Les emplois de sentir relèvent de deux grandes classes : ceux où le sujet grammatical désigne un être animé (le plus souvent, un humain), « l’expérient », celui ou celle qui perçoit ; et, d’autre part, ceux où le sujet grammatical renvoie à la source d’une odeur ou d’une impression (« ça sent les frites » ou « ça sent l’arnaque »).
Commençons par le premier cas : l’expérient perçoit un élément du monde extérieur par l’odorat, le goût, le toucher ou par une sorte de « sixième sens ». Il peut également s’agir de sensations internes (« Je sens comme un fourmillement dans mon pied gauche ») ou d’affects (sentiments, émotions).
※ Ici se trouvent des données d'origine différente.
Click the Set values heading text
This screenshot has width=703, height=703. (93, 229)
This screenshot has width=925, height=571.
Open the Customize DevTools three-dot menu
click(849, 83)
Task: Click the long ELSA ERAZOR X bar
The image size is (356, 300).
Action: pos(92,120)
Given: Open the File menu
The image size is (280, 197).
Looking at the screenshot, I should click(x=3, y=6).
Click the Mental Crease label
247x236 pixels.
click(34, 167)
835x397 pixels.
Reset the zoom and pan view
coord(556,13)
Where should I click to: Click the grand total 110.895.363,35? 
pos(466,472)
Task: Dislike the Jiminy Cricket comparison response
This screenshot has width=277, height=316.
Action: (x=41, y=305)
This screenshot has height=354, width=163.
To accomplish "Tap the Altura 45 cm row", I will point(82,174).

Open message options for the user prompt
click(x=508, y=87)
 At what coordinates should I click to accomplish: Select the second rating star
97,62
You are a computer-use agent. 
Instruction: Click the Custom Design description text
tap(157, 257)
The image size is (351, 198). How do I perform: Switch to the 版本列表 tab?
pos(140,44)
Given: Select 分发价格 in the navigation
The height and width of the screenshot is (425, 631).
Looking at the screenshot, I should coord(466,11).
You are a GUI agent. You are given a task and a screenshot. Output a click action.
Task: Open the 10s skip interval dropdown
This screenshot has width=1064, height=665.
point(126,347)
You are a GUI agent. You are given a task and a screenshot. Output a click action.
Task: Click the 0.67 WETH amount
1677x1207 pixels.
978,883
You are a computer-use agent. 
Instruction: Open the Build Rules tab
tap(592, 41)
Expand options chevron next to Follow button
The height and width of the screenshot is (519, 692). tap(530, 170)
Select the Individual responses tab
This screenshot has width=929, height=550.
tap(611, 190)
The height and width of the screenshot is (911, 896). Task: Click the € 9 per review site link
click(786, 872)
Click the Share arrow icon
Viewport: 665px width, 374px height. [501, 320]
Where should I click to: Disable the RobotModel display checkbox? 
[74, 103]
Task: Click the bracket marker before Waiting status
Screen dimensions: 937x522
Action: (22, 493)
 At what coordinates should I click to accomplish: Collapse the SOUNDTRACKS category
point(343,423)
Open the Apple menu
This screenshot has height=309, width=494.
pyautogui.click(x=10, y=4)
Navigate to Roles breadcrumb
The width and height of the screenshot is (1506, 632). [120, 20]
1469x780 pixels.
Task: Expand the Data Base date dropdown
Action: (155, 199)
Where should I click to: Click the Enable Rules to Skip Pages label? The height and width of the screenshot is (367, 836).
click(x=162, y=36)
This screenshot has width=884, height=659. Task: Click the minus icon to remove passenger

Le goût constitue ici une sorte d’intermédiaire puisqu’il intervient lors de l’ingestion d’aliments (du passage de « l’extérieur » à « l’intérieur »).
Ces types de sensation et de perception ont pour point commun… de ne pas être ce qu’ils ne sont pas ; il s’agit d’exprimer que l’on perçoit par des sens qui ne sont ni la vue ni l’ouïe. Dès lors, comment expliquer qu’odorat, goût et toucher soient classés par la langue dans la même catégorie, alors qu’il s’agit d’expériences distinctes qui mobilisent des organes sensoriels différents ? En anglais, par exemple, chaque sens correspond à (au moins) un verbe : see pour la vue, hear pour l’audition, taste pour le goût, smell pour l’odorat et feel pour le toucher. L’« amalgame » que fait sentir ne va donc pas de soi : pourquoi est-il relié à ces divers modes sensoriels ?
La réponse réside peut-être dans le rapport à la subjectivité que nouent les modalités sensorielles exprimées par sentir : en effet, la vue est considérée comme le sens le plus « objectif ». Bien sûr, comme le remarque Eve Sweetser, les points de vue (au sens littéral de « lieu d’où l’on regarde ») peuvent diverger et deux observateurs ayant des points de vue différents ne voient pas la même chose. Néanmoins, la notion même de « point de vue » implique que des observateurs qui partagent le même poste d’observation accèdent aux mêmes informations visuelles.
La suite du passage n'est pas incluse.